Action item — Give back all of the data exactly.

Data provided —
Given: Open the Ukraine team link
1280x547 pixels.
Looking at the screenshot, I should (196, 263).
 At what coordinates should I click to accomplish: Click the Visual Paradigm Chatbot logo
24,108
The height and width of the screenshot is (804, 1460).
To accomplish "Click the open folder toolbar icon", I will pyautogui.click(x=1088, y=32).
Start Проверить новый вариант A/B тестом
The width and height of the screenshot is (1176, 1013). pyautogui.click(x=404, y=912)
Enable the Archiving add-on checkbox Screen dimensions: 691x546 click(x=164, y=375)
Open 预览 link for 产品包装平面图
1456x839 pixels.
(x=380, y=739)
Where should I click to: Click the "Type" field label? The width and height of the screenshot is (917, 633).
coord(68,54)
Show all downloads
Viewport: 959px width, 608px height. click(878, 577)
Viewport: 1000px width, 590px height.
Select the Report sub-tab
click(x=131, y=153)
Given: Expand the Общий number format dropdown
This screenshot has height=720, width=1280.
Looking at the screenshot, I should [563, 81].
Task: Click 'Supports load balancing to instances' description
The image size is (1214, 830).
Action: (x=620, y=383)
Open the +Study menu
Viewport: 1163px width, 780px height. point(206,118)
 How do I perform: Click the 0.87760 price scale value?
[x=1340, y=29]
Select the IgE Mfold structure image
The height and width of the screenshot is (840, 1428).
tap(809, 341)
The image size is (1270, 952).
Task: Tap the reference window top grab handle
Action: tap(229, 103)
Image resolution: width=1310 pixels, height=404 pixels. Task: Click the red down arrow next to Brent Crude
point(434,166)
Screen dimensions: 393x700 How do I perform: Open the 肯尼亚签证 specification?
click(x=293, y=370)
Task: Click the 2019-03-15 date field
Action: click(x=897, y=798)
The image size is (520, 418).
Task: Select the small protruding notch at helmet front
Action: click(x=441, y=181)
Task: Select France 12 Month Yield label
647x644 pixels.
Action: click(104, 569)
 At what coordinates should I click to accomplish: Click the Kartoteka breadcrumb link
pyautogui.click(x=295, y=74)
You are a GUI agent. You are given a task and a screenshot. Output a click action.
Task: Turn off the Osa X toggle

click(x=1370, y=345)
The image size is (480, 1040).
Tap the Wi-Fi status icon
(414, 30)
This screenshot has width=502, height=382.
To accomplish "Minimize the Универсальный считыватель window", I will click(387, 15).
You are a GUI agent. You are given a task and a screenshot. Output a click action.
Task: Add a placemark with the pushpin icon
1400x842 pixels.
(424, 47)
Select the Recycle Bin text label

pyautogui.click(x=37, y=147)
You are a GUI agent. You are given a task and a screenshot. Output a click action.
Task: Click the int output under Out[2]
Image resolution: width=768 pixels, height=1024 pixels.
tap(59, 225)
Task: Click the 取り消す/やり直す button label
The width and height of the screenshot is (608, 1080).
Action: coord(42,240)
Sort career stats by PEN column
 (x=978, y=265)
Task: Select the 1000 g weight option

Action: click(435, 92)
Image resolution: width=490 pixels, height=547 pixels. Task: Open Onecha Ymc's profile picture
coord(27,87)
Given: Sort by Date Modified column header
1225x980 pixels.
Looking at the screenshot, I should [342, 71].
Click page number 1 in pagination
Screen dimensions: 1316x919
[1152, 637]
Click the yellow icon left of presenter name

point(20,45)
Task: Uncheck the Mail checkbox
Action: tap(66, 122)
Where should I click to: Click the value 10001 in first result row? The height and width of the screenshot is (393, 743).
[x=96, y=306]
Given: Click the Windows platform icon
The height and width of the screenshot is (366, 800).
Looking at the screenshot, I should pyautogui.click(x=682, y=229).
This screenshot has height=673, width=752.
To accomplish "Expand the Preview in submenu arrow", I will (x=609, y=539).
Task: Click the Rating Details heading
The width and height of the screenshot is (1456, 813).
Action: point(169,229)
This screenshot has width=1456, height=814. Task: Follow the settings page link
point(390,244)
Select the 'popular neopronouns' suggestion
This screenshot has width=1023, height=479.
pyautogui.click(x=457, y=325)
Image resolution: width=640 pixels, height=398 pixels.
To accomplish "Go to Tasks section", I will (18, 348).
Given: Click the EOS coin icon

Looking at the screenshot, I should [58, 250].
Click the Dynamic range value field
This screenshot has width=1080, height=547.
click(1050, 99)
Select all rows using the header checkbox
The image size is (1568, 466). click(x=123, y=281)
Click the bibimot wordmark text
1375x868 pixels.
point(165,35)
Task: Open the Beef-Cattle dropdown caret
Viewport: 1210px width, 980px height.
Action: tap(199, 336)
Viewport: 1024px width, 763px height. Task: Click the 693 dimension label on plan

Solution —
Given: Open the Ukraine team link
1280x547 pixels.
Looking at the screenshot, I should (196, 263).
 At what coordinates should I click to accomplish: Click the Visual Paradigm Chatbot logo
24,108
The height and width of the screenshot is (804, 1460).
To accomplish "Click the open folder toolbar icon", I will pyautogui.click(x=1088, y=32).
Start Проверить новый вариант A/B тестом
The width and height of the screenshot is (1176, 1013). pyautogui.click(x=404, y=912)
Enable the Archiving add-on checkbox Screen dimensions: 691x546 click(x=164, y=375)
Open 预览 link for 产品包装平面图
1456x839 pixels.
(x=380, y=739)
Where should I click to: Click the "Type" field label? The width and height of the screenshot is (917, 633).
coord(68,54)
Show all downloads
Viewport: 959px width, 608px height. click(878, 577)
Viewport: 1000px width, 590px height.
Select the Report sub-tab
click(x=131, y=153)
Given: Expand the Общий number format dropdown
This screenshot has height=720, width=1280.
Looking at the screenshot, I should [563, 81].
Task: Click 'Supports load balancing to instances' description
The image size is (1214, 830).
Action: (x=620, y=383)
Open the +Study menu
Viewport: 1163px width, 780px height. point(206,118)
 How do I perform: Click the 0.87760 price scale value?
[x=1340, y=29]
Select the IgE Mfold structure image
The height and width of the screenshot is (840, 1428).
tap(809, 341)
The image size is (1270, 952).
Task: Tap the reference window top grab handle
Action: tap(229, 103)
Image resolution: width=1310 pixels, height=404 pixels. Task: Click the red down arrow next to Brent Crude
point(434,166)
Screen dimensions: 393x700 How do I perform: Open the 肯尼亚签证 specification?
click(x=293, y=370)
Task: Click the 2019-03-15 date field
Action: click(x=897, y=798)
The image size is (520, 418).
Task: Select the small protruding notch at helmet front
Action: click(x=441, y=181)
Task: Select France 12 Month Yield label
647x644 pixels.
Action: click(104, 569)
 At what coordinates should I click to accomplish: Click the Kartoteka breadcrumb link
pyautogui.click(x=295, y=74)
You are a GUI agent. You are given a task and a screenshot. Output a click action.
Task: Turn off the Osa X toggle

click(x=1370, y=345)
The image size is (480, 1040).
Tap the Wi-Fi status icon
(414, 30)
This screenshot has width=502, height=382.
To accomplish "Minimize the Универсальный считыватель window", I will click(387, 15).
You are a GUI agent. You are given a task and a screenshot. Output a click action.
Task: Add a placemark with the pushpin icon
1400x842 pixels.
(424, 47)
Select the Recycle Bin text label

pyautogui.click(x=37, y=147)
You are a GUI agent. You are given a task and a screenshot. Output a click action.
Task: Click the int output under Out[2]
Image resolution: width=768 pixels, height=1024 pixels.
tap(59, 225)
Task: Click the 取り消す/やり直す button label
The width and height of the screenshot is (608, 1080).
Action: coord(42,240)
Sort career stats by PEN column
 (x=978, y=265)
Task: Select the 1000 g weight option

Action: click(435, 92)
Image resolution: width=490 pixels, height=547 pixels. Task: Open Onecha Ymc's profile picture
coord(27,87)
Given: Sort by Date Modified column header
1225x980 pixels.
Looking at the screenshot, I should [342, 71].
Click page number 1 in pagination
Screen dimensions: 1316x919
[1152, 637]
Click the yellow icon left of presenter name

point(20,45)
Task: Uncheck the Mail checkbox
Action: tap(66, 122)
Where should I click to: Click the value 10001 in first result row? The height and width of the screenshot is (393, 743).
[x=96, y=306]
Given: Click the Windows platform icon
The height and width of the screenshot is (366, 800).
Looking at the screenshot, I should pyautogui.click(x=682, y=229).
This screenshot has height=673, width=752.
To accomplish "Expand the Preview in submenu arrow", I will (x=609, y=539).
Task: Click the Rating Details heading
The width and height of the screenshot is (1456, 813).
Action: point(169,229)
This screenshot has width=1456, height=814. Task: Follow the settings page link
point(390,244)
Select the 'popular neopronouns' suggestion
This screenshot has width=1023, height=479.
pyautogui.click(x=457, y=325)
Image resolution: width=640 pixels, height=398 pixels.
To accomplish "Go to Tasks section", I will (18, 348).
Given: Click the EOS coin icon

Looking at the screenshot, I should [58, 250].
Click the Dynamic range value field
This screenshot has width=1080, height=547.
click(1050, 99)
Select all rows using the header checkbox
The image size is (1568, 466). click(x=123, y=281)
Click the bibimot wordmark text
1375x868 pixels.
point(165,35)
Task: Open the Beef-Cattle dropdown caret
Viewport: 1210px width, 980px height.
Action: tap(199, 336)
Viewport: 1024px width, 763px height. Task: Click the 693 dimension label on plan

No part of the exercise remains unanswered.